Devil's Peak
- Author: Deon Meyer
- Original title: Infanta
- Translator: K. L. Seeger
- Language: Afrikaans
- Series: Benny Griessel Mysteries
- Genre: Crime
- Set in: 2004
- Published: 2004
- Publisher: Hodder & Stoughton
- Publication place: South Africa
- Published in English: 2007
- Pages: 409
- ISBN: 978-0-340-82265-4 (Eng. trans.)
- Followed by: Thirteen Hours

= Devil's Peak (novel) =

2007 novel by Deon Meyer

Devil's Peak is a detective novel by South African novelist Deon Meyer, first published in Afrikaans under the title Infanta in 2004. The English translation by K. L. Seeger was published under the title Devil's Peak in 2007, and it has since been translated into a number of other languages.

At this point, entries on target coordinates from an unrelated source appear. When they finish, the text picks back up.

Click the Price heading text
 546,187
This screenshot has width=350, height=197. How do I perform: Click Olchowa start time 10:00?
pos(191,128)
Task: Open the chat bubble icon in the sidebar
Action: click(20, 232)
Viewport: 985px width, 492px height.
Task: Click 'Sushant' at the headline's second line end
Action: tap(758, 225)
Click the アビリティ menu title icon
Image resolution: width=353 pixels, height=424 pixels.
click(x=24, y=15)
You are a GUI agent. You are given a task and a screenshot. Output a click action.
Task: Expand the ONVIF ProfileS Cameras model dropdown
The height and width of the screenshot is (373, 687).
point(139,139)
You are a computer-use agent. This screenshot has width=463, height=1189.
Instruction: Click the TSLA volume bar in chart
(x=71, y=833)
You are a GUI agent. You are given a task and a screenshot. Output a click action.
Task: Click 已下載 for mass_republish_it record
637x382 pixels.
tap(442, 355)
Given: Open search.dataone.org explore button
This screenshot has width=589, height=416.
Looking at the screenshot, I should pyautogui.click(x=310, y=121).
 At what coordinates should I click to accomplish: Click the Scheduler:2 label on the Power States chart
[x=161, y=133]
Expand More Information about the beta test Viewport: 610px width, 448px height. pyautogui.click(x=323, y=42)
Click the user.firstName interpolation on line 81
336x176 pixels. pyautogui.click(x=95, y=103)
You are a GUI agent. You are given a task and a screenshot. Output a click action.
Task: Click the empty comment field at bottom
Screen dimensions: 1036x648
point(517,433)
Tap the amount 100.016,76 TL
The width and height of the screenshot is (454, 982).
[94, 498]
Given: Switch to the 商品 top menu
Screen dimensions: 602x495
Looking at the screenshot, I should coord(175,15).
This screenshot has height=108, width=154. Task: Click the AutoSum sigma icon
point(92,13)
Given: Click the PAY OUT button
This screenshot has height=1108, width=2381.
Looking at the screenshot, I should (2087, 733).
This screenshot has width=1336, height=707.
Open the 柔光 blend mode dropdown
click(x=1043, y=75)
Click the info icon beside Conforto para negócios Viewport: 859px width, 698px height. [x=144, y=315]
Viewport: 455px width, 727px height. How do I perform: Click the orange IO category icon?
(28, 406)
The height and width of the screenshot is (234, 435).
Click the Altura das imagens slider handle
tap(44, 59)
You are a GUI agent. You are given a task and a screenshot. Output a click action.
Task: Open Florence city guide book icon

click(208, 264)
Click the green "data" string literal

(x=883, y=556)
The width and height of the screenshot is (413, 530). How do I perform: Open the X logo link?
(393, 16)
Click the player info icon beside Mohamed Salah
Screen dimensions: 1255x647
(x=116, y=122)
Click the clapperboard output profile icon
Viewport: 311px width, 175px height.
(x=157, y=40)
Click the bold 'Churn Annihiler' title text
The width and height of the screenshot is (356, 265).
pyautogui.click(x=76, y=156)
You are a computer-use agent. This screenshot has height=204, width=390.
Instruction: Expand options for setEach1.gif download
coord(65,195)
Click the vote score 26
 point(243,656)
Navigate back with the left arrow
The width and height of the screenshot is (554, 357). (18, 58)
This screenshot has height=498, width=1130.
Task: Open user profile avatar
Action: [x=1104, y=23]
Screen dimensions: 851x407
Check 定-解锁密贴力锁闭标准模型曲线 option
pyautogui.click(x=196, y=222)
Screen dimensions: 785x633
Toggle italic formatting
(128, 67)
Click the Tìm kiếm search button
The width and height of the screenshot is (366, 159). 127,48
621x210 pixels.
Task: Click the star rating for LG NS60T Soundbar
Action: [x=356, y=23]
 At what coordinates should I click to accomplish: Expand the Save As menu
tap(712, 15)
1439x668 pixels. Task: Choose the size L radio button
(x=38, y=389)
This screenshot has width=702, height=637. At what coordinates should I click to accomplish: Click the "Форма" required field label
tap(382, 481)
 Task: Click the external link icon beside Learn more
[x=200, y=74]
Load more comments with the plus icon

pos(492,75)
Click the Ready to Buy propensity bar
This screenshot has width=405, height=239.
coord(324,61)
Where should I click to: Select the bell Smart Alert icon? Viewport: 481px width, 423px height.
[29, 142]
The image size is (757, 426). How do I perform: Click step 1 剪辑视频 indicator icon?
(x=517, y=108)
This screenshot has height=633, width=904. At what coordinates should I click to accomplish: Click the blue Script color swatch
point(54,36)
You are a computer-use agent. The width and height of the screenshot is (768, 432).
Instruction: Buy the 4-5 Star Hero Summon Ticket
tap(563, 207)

This novel begins a series of seven detective novels featuring Inspector Benny Griessel.

== Plot summary ==
Thobela Mpayipheli is a former Umkhonto we Sizwe soldier and KGB assassin, who hangs up his boots to take care of his adopted son Pakamile. When Pakamile is killed in a random shooting by armed robbers, Thobela has only one thing on his mind: to do justice and hunt down child abusers across the country. He becomes a vigilante. Inspector Griessel, an alcoholic, takes charge of the investigation but he must also deal with his family problems. Intertwined with this is the story of Christine, a prostitute who becomes involved with a Colombian drug dealer and fears for her child.

==Adaptations==

Devil's Peak was adapted as a five-episode TV series for M-Net, with Hilton Pelser starring as Benny Griessel. Written by Matthew Orton in consultation with Meyer, the series was directed by Jozua Malherbe and filmed in Cape Town. It also stars Shamilla Miller, Sisanda Henna, Gérard Rudolf, Masasa Mbangeni, and others. The series aired on M-Net from 29 October 2023, with BBC Studios handling international distribution rights.